Evaluation results are always 0% success rates.

facebookresearch / r3m

Pre-training Reusable Representations for Robotic Manipulation Using Diverse Human Video Data

https://sites.google.com/view/robot-r3m/

MIT License

292 stars 45 forks source link

Evaluation results are always 0% success rates. #16

Closed jasonseu closed 2 years ago

jasonseu commented 2 years ago

Hi, thanks for your great work. I have configured all the environment depended by Franka Kitchen and Adroit about a month ago, and training results, and the training results look similar to the paper. However, recently I reconfigured the environment and ran the training command. The losses decreased normally, but the success rates are always 0.0%, whether on the kitchen_sdoor_open-v3 task or the pen-v0 task. I have tried my best to figure out this problem, but finally failed. Is this related to the recent updates to the mj_evns repository? Hope for help.

vikashplus commented 2 years ago

Can you check you are using the correct branch stable of mj_envs
If you are on the correct branch, you can try rolling it back a few commits to see when it worked for you. There are 3 small bug-fixes which largely are no-ops. It's likely we missed something.

@suraj-nair-1 -- can you try this at our end as well.

suraj-nair-1 commented 2 years ago

Looking at the commits my guess is the env updates maybe impacted something in the visuals/physics, which would produce a distribution shift between the R3M demo data and evaluation env. But not sure yet, I'll take a closer look and try it out in a bit.

vikashplus commented 2 years ago

I did some digging --

This is a renaming operation : https://github.com/vikashplus/mj_envs/commit/c2887e2e2f22ede5de1fd8eed5b69e05bb64c257 which was causing issues in in some operating systems
This is handling the corner case when values are 0 : https://github.com/vikashplus/mj_envs/commit/dfbc3c19d61e1dc24f246a0532a17634aa1e9b73
A version bump happened here on one of the submodule https://github.com/vikashplus/mj_envs/commit/c58ba644271f43efcb38e5d308913818ee7e9ba7 -- so my suspicion will be here.
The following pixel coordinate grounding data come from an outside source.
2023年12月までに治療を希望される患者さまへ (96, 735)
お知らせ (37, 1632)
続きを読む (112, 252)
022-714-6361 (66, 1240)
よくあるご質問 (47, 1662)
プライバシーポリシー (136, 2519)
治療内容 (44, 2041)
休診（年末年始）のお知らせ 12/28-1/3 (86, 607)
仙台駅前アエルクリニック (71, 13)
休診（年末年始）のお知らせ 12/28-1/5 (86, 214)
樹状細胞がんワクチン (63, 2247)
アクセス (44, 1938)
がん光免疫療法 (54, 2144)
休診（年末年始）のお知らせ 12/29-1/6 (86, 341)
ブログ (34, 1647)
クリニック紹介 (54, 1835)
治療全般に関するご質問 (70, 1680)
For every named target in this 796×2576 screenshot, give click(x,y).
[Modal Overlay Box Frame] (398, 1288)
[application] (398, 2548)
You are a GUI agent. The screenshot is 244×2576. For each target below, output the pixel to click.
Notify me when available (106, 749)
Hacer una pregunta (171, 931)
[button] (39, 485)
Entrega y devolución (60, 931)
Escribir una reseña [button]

It indeed makes a difference in the hue. And if the demos are pre-recorded, this will cause an issue.
But this wont explain why pen-v0 task faced issues as pen has no dependency on this submodule.

@suraj-nair-1: I rolled it back on a new test brach https://github.com/vikashplus/mj_envs/tree/stable-bugtest to help with testing. Let's confirm that rolling back this version bump fixes things and then we will revert back the stable branch as well.
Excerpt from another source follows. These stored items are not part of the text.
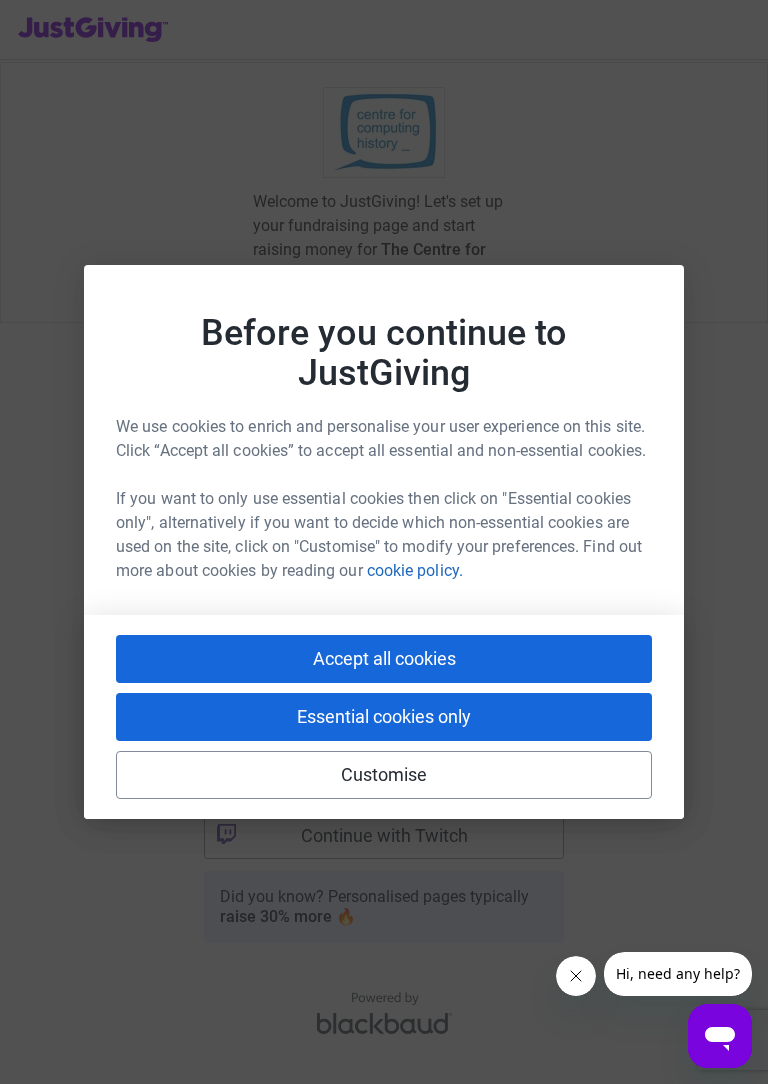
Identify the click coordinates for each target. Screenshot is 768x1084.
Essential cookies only (384, 716)
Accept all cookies (384, 658)
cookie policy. (415, 570)
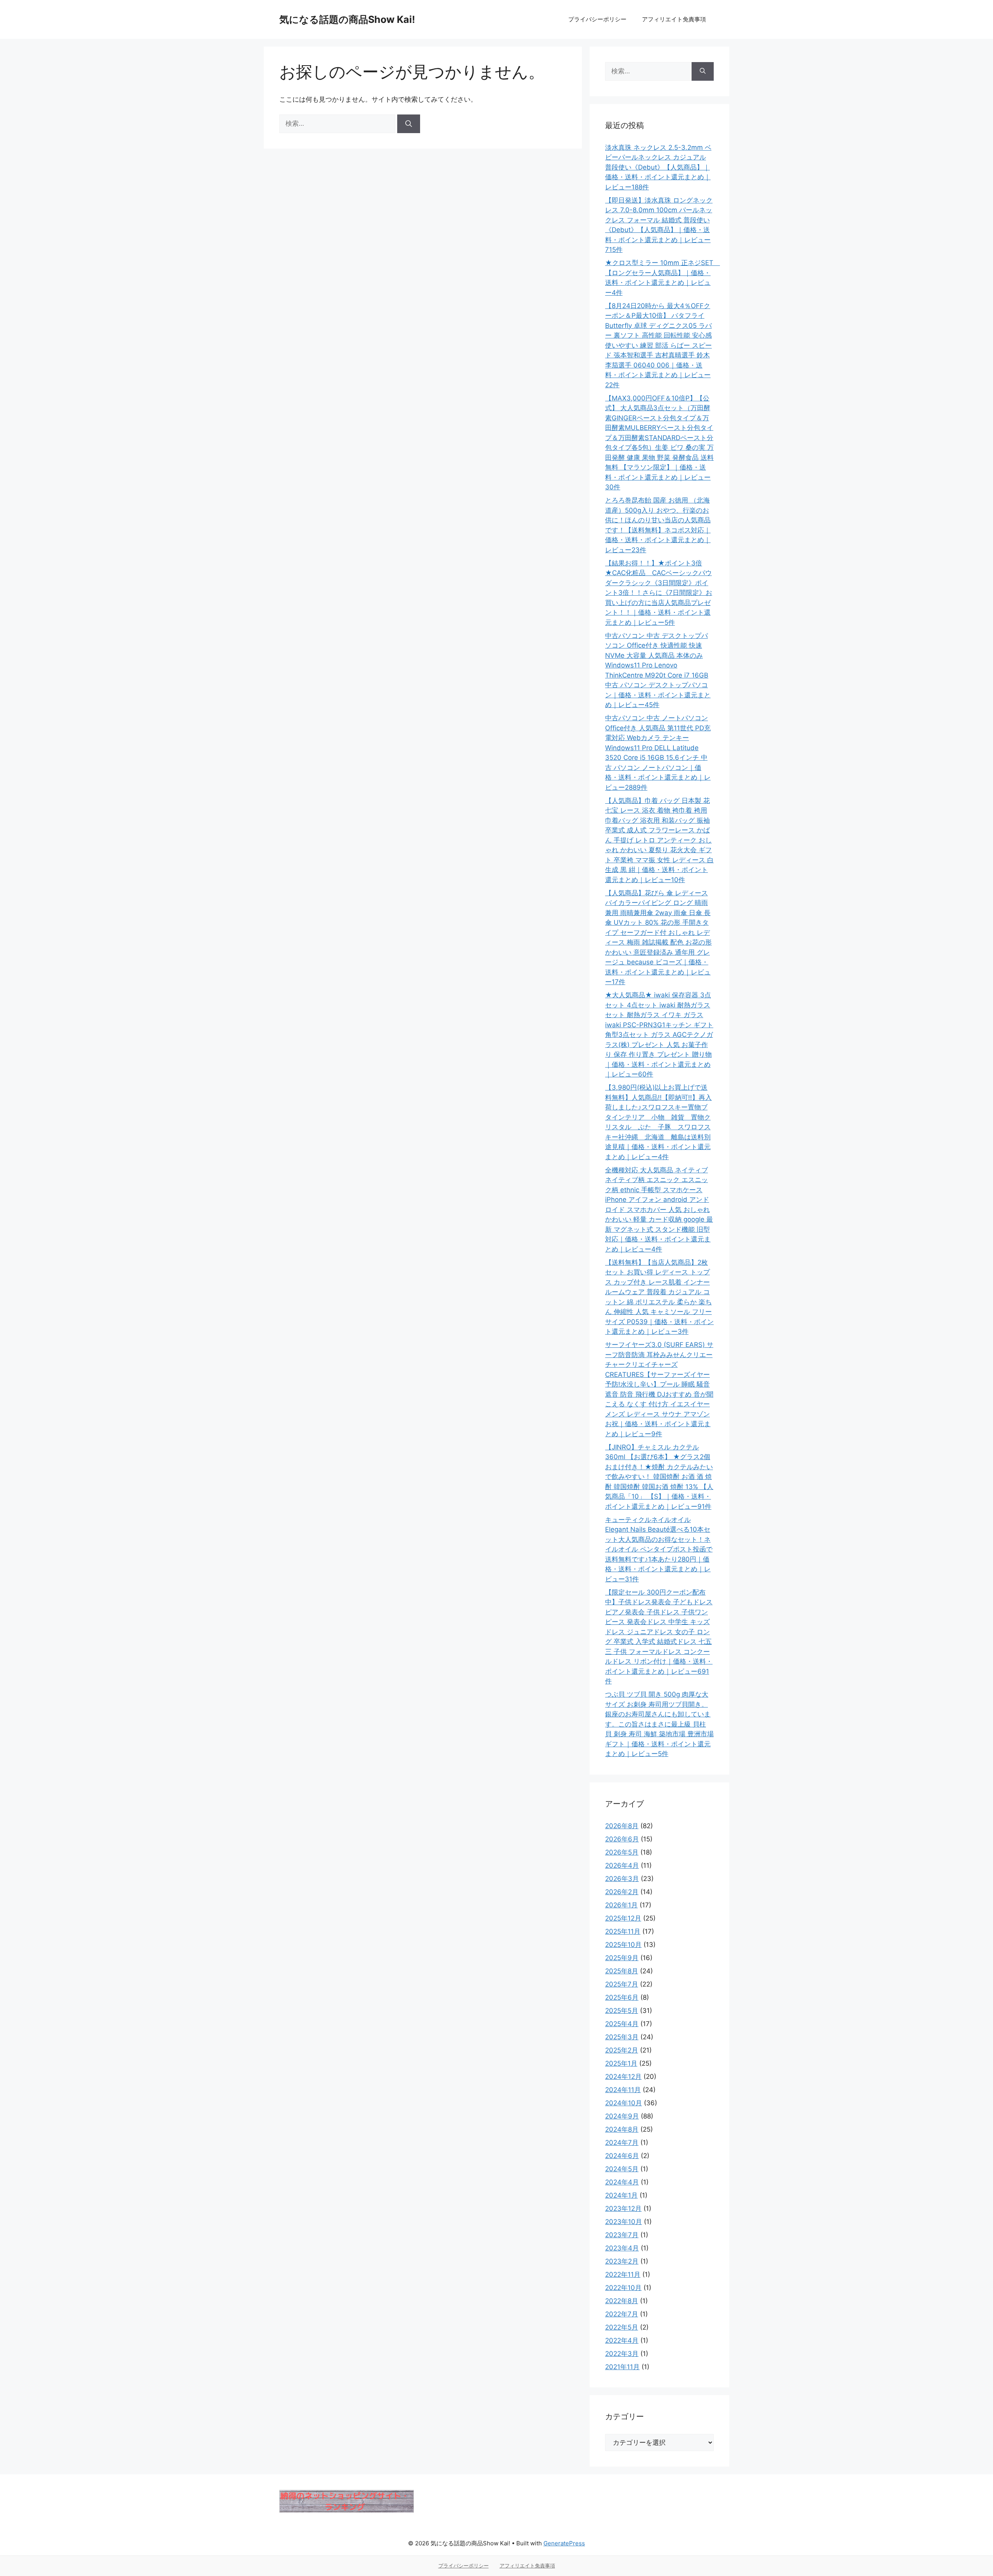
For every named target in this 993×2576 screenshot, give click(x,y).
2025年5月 (621, 2010)
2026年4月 (622, 1865)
suraj-nair-1 commented 2 years ago

Yeah I just confirmed, things were working fine for me on this commit. When I re-cloned and installed the latest version of stable (and latest sub-modules), it no longer works and I indeed get the kitchen with completely different visuals. The demos are pre-collected so this will cause issues.

So I think reverting back to 8c8b68c9a77981ca3bd3ff13f114f13a783ce2bf should resolve this.

suraj-nair-1 commented 2 years ago

Also tested the new stable-bugtest branch and it behaves as expected.

vikashplus commented 2 years ago

@suraj-nair-1 -- both kitchen as well as the pen-v0 tasks? Once I get a thumbs up, I'll merge stable-bugtest with stable.

suraj-nair-1 commented 2 years ago

Just tested, I also get the expected performance for pen-v0. I think you should be good to merge.

vikashplus commented 2 years ago

Fixed in 8d125b5dbf48118cf34915ec2351608db469882b